Please retype the records below exactly, from the first line down to and including the line with "Open the 'all stock types' dropdown".

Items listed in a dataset
____

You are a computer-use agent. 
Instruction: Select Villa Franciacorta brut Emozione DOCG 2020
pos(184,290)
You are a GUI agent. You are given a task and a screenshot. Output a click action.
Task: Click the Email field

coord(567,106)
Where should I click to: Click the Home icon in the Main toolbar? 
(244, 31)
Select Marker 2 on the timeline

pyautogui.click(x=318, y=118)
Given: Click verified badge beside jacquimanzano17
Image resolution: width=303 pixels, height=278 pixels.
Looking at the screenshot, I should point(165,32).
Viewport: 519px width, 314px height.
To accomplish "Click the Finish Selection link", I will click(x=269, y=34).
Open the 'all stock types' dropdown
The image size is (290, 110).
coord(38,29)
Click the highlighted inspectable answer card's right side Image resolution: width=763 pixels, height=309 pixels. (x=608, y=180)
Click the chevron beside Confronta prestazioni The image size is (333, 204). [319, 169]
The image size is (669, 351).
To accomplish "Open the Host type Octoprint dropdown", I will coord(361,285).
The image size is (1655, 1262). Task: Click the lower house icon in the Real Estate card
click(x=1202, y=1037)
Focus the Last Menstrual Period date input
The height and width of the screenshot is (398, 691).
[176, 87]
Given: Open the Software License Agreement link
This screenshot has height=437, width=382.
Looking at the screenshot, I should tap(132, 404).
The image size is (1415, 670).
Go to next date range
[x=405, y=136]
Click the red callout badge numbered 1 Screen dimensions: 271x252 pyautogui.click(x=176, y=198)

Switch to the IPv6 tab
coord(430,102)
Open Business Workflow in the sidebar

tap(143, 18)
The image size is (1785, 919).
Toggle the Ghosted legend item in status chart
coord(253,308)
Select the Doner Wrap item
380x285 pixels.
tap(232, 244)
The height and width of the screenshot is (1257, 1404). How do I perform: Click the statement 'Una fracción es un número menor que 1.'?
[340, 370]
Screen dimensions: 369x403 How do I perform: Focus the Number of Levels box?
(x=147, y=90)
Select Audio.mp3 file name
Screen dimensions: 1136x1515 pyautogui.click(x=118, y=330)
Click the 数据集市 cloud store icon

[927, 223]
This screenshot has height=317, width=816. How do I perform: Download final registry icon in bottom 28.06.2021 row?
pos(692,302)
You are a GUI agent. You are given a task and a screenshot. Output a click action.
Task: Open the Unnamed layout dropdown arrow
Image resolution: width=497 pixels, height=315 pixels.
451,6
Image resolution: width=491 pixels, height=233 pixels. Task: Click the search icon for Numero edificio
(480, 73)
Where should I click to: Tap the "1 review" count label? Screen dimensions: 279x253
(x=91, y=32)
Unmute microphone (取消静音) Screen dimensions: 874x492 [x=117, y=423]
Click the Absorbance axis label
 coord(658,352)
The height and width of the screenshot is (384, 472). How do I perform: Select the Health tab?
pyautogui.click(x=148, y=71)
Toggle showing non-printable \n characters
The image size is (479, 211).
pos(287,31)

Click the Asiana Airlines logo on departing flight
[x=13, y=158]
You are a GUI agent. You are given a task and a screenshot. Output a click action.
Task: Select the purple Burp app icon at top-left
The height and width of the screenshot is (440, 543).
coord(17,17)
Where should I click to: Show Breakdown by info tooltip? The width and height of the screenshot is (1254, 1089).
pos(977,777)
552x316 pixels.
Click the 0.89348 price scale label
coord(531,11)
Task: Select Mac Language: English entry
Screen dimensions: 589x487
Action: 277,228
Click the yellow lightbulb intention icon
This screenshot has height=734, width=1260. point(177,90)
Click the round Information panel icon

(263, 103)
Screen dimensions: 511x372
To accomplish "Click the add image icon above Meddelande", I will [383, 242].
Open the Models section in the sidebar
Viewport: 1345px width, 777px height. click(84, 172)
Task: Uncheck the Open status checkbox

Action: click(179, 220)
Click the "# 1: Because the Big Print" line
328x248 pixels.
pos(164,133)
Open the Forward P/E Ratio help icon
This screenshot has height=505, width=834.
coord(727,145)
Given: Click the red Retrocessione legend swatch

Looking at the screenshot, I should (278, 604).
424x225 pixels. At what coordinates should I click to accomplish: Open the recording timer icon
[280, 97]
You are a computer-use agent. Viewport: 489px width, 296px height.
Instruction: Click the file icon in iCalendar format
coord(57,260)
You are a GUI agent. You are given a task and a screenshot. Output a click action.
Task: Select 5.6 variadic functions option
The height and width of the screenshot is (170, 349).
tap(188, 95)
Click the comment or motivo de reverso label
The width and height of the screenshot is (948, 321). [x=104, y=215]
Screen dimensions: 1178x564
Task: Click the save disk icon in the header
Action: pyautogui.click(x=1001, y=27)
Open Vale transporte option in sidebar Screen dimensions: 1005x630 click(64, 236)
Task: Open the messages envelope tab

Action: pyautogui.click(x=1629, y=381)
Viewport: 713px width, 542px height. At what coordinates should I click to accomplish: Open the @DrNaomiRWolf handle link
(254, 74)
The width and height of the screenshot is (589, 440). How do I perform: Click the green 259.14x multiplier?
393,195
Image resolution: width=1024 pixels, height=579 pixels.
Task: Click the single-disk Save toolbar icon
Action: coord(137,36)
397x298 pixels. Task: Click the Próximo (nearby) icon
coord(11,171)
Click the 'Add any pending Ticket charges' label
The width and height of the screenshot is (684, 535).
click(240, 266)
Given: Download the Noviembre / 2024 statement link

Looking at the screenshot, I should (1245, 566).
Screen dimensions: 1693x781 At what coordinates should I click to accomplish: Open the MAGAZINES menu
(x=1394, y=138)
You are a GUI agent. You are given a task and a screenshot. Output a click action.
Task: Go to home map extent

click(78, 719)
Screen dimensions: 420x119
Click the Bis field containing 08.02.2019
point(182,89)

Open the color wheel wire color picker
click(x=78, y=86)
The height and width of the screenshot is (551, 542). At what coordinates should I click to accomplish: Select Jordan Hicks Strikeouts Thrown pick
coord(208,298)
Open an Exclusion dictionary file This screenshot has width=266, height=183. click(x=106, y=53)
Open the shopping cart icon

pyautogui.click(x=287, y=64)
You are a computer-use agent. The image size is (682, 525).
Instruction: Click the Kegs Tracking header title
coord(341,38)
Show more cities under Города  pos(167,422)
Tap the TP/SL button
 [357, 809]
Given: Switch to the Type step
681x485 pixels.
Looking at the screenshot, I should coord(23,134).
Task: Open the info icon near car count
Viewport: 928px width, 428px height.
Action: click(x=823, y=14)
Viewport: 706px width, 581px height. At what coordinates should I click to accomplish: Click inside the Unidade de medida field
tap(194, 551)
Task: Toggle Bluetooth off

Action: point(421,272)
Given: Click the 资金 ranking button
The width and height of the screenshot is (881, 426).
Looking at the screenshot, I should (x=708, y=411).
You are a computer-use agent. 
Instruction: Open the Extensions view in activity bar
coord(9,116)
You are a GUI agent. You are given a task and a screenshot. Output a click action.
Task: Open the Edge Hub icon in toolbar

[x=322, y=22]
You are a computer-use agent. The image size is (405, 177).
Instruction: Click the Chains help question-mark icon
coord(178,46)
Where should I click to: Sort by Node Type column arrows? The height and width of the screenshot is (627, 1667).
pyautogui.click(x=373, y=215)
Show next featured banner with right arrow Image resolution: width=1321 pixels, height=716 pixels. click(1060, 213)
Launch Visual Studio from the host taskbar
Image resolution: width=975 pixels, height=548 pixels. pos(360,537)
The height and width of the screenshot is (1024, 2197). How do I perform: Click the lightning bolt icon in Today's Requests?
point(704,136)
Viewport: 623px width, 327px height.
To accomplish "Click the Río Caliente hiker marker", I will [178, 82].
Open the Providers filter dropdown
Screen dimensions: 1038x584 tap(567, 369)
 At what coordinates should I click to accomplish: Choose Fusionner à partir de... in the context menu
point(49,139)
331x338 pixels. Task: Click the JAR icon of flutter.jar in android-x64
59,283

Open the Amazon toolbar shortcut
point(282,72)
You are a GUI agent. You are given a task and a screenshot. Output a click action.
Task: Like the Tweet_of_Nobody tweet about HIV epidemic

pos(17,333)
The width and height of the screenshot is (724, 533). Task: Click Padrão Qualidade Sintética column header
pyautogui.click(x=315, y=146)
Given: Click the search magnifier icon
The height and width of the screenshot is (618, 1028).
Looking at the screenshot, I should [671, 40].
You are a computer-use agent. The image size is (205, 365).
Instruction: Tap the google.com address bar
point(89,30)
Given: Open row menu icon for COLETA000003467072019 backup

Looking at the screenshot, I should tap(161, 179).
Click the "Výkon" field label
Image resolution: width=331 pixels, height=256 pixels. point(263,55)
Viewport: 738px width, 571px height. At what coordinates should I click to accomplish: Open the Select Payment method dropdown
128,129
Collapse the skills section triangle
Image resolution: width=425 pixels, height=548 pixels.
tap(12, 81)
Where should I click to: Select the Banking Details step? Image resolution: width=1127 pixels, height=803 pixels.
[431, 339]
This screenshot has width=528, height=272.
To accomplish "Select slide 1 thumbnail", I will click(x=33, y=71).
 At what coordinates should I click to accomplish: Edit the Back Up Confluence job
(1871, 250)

____

- _REPLY_:
You are a computer-use agent. 
Instruction: Select Villa Franciacorta brut Emozione DOCG 2020
pos(184,290)
You are a GUI agent. You are given a task and a screenshot. Output a click action.
Task: Click the Email field

coord(567,106)
Where should I click to: Click the Home icon in the Main toolbar? 
(244, 31)
Select Marker 2 on the timeline

pyautogui.click(x=318, y=118)
Given: Click verified badge beside jacquimanzano17
Image resolution: width=303 pixels, height=278 pixels.
Looking at the screenshot, I should point(165,32).
Viewport: 519px width, 314px height.
To accomplish "Click the Finish Selection link", I will click(x=269, y=34).
Open the 'all stock types' dropdown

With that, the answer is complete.